### EXERCISE INPUTS:
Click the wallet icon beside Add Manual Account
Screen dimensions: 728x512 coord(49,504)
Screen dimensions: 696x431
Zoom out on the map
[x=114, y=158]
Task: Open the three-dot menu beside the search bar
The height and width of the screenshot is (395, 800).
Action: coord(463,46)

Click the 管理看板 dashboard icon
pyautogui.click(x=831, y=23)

### WHAT THE TASK REQUIRES:
Count the lines in the material above that contain the word "icon", and give only that number.

### SOLUTION TO THIS EXERCISE:
2